(Pointing records for text and elements)
* begin *

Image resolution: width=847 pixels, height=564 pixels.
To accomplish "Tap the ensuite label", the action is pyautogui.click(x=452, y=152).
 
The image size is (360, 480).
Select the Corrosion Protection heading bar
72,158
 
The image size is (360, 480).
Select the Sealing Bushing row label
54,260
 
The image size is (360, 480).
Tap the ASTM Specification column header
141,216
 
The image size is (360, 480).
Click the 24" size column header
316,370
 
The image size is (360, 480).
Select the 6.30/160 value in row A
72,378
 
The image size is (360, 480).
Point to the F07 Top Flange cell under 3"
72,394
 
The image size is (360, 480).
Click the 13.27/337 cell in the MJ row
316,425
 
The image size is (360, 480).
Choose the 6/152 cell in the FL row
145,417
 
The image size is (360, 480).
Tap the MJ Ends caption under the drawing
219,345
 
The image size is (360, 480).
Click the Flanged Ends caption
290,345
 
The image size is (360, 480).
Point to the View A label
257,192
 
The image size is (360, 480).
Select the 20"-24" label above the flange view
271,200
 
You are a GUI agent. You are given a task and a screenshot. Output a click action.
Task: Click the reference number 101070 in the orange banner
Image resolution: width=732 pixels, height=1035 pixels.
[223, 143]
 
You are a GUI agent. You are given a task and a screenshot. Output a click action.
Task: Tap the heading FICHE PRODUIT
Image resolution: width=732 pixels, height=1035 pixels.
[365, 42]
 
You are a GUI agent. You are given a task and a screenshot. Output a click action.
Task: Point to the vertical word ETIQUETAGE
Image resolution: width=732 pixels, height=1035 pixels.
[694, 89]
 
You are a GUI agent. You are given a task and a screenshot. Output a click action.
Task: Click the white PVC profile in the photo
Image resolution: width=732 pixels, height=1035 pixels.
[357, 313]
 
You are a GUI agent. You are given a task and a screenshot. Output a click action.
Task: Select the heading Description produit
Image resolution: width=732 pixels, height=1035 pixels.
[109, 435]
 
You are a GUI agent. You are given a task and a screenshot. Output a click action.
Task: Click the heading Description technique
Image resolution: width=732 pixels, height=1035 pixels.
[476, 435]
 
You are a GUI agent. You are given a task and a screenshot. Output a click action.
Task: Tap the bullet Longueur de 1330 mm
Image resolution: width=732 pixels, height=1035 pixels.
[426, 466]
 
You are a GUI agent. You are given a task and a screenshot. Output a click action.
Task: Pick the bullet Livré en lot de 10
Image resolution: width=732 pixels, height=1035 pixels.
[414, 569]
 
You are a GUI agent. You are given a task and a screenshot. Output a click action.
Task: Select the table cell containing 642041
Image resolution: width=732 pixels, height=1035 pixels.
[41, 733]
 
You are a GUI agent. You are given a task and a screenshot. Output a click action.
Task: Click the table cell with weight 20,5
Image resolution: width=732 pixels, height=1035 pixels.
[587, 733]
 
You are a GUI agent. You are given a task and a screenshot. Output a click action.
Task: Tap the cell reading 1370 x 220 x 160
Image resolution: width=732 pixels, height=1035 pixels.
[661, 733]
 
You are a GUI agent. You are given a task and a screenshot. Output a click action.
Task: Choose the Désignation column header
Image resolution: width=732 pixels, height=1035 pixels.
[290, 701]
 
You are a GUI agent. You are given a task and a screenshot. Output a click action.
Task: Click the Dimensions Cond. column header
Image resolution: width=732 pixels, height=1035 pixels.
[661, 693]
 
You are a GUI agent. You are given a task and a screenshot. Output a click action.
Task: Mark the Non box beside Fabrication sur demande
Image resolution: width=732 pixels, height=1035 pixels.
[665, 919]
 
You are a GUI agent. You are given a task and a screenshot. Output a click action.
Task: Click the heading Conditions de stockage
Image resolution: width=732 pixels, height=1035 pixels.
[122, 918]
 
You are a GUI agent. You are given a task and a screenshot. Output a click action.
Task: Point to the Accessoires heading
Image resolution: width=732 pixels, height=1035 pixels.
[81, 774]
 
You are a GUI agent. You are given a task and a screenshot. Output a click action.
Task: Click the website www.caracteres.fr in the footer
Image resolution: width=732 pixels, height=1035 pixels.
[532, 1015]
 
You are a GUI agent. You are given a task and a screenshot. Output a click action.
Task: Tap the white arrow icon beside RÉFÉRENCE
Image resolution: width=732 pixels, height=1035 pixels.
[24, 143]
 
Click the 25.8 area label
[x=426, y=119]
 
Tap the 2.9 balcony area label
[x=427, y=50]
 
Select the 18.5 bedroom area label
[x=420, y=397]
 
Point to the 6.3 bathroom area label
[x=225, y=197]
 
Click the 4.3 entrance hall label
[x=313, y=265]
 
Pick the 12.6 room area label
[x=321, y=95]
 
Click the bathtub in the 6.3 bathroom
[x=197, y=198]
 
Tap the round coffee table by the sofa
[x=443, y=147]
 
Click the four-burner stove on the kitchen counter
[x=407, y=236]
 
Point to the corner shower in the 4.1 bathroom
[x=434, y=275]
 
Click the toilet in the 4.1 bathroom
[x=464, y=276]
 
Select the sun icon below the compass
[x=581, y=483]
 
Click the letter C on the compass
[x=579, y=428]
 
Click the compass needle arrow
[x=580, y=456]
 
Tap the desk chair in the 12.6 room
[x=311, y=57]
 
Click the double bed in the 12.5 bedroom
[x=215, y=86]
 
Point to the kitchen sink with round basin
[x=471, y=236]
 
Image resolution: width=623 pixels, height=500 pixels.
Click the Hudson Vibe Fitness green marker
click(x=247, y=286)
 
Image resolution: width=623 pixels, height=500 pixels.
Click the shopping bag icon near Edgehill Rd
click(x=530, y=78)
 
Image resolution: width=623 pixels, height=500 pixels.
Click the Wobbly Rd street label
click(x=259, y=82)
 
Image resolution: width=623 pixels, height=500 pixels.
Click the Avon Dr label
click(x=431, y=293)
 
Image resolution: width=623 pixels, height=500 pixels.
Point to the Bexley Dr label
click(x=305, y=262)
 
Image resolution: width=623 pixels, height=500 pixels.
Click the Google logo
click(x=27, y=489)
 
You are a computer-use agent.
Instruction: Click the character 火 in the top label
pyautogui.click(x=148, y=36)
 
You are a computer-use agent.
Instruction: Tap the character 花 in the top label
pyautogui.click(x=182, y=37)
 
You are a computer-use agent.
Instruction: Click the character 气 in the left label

* end *

§ **EXERCISE DESCRIPTION**
Write out the whole listing again, putting "Image size" wherever "Image resolution" appears and changing nothing else.

§ **SOLUTION FOR THIS TASK**
Image size: width=847 pixels, height=564 pixels.
To accomplish "Tap the ensuite label", the action is pyautogui.click(x=452, y=152).
 
The image size is (360, 480).
Select the Corrosion Protection heading bar
72,158
 
The image size is (360, 480).
Select the Sealing Bushing row label
54,260
 
The image size is (360, 480).
Tap the ASTM Specification column header
141,216
 
The image size is (360, 480).
Click the 24" size column header
316,370
 
The image size is (360, 480).
Select the 6.30/160 value in row A
72,378
 
The image size is (360, 480).
Point to the F07 Top Flange cell under 3"
72,394
 
The image size is (360, 480).
Click the 13.27/337 cell in the MJ row
316,425
 
The image size is (360, 480).
Choose the 6/152 cell in the FL row
145,417
 
The image size is (360, 480).
Tap the MJ Ends caption under the drawing
219,345
 
The image size is (360, 480).
Click the Flanged Ends caption
290,345
 
The image size is (360, 480).
Point to the View A label
257,192
 
The image size is (360, 480).
Select the 20"-24" label above the flange view
271,200
 
You are a GUI agent. You are given a task and a screenshot. Output a click action.
Task: Click the reference number 101070 in the orange banner
Image size: width=732 pixels, height=1035 pixels.
[223, 143]
 
You are a GUI agent. You are given a task and a screenshot. Output a click action.
Task: Tap the heading FICHE PRODUIT
Image size: width=732 pixels, height=1035 pixels.
[365, 42]
 
You are a GUI agent. You are given a task and a screenshot. Output a click action.
Task: Point to the vertical word ETIQUETAGE
Image size: width=732 pixels, height=1035 pixels.
[694, 89]
 
You are a GUI agent. You are given a task and a screenshot. Output a click action.
Task: Click the white PVC profile in the photo
Image size: width=732 pixels, height=1035 pixels.
[357, 313]
 
You are a GUI agent. You are given a task and a screenshot. Output a click action.
Task: Select the heading Description produit
Image size: width=732 pixels, height=1035 pixels.
[109, 435]
 
You are a GUI agent. You are given a task and a screenshot. Output a click action.
Task: Click the heading Description technique
Image size: width=732 pixels, height=1035 pixels.
[476, 435]
 
You are a GUI agent. You are given a task and a screenshot. Output a click action.
Task: Tap the bullet Longueur de 1330 mm
Image size: width=732 pixels, height=1035 pixels.
[426, 466]
 
You are a GUI agent. You are given a task and a screenshot. Output a click action.
Task: Pick the bullet Livré en lot de 10
Image size: width=732 pixels, height=1035 pixels.
[414, 569]
 
You are a GUI agent. You are given a task and a screenshot. Output a click action.
Task: Select the table cell containing 642041
Image size: width=732 pixels, height=1035 pixels.
[41, 733]
 
You are a GUI agent. You are given a task and a screenshot. Output a click action.
Task: Click the table cell with weight 20,5
Image size: width=732 pixels, height=1035 pixels.
[587, 733]
 
You are a GUI agent. You are given a task and a screenshot. Output a click action.
Task: Tap the cell reading 1370 x 220 x 160
Image size: width=732 pixels, height=1035 pixels.
[661, 733]
 
You are a GUI agent. You are given a task and a screenshot. Output a click action.
Task: Choose the Désignation column header
Image size: width=732 pixels, height=1035 pixels.
[290, 701]
 
You are a GUI agent. You are given a task and a screenshot. Output a click action.
Task: Click the Dimensions Cond. column header
Image size: width=732 pixels, height=1035 pixels.
[661, 693]
 
You are a GUI agent. You are given a task and a screenshot. Output a click action.
Task: Mark the Non box beside Fabrication sur demande
Image size: width=732 pixels, height=1035 pixels.
[665, 919]
 
You are a GUI agent. You are given a task and a screenshot. Output a click action.
Task: Click the heading Conditions de stockage
Image size: width=732 pixels, height=1035 pixels.
[122, 918]
 
You are a GUI agent. You are given a task and a screenshot. Output a click action.
Task: Point to the Accessoires heading
Image size: width=732 pixels, height=1035 pixels.
[81, 774]
 
You are a GUI agent. You are given a task and a screenshot. Output a click action.
Task: Click the website www.caracteres.fr in the footer
Image size: width=732 pixels, height=1035 pixels.
[532, 1015]
 
You are a GUI agent. You are given a task and a screenshot. Output a click action.
Task: Tap the white arrow icon beside RÉFÉRENCE
Image size: width=732 pixels, height=1035 pixels.
[24, 143]
 
Click the 25.8 area label
[x=426, y=119]
 
Tap the 2.9 balcony area label
[x=427, y=50]
 
Select the 18.5 bedroom area label
[x=420, y=397]
 
Point to the 6.3 bathroom area label
[x=225, y=197]
 
Click the 4.3 entrance hall label
[x=313, y=265]
 
Pick the 12.6 room area label
[x=321, y=95]
 
Click the bathtub in the 6.3 bathroom
[x=197, y=198]
 
Tap the round coffee table by the sofa
[x=443, y=147]
 
Click the four-burner stove on the kitchen counter
[x=407, y=236]
 
Point to the corner shower in the 4.1 bathroom
[x=434, y=275]
 
Click the toilet in the 4.1 bathroom
[x=464, y=276]
 
Select the sun icon below the compass
[x=581, y=483]
 
Click the letter C on the compass
[x=579, y=428]
 
Click the compass needle arrow
[x=580, y=456]
 
Tap the desk chair in the 12.6 room
[x=311, y=57]
 
Click the double bed in the 12.5 bedroom
[x=215, y=86]
 
Point to the kitchen sink with round basin
[x=471, y=236]
 
Image size: width=623 pixels, height=500 pixels.
Click the Hudson Vibe Fitness green marker
click(x=247, y=286)
 
Image size: width=623 pixels, height=500 pixels.
Click the shopping bag icon near Edgehill Rd
click(x=530, y=78)
 
Image size: width=623 pixels, height=500 pixels.
Click the Wobbly Rd street label
click(x=259, y=82)
 
Image size: width=623 pixels, height=500 pixels.
Click the Avon Dr label
click(x=431, y=293)
 
Image size: width=623 pixels, height=500 pixels.
Point to the Bexley Dr label
click(x=305, y=262)
 
Image size: width=623 pixels, height=500 pixels.
Click the Google logo
click(x=27, y=489)
 
You are a computer-use agent.
Instruction: Click the character 火 in the top label
pyautogui.click(x=148, y=36)
 
You are a computer-use agent.
Instruction: Tap the character 花 in the top label
pyautogui.click(x=182, y=37)
 
You are a computer-use agent.
Instruction: Click the character 气 in the left label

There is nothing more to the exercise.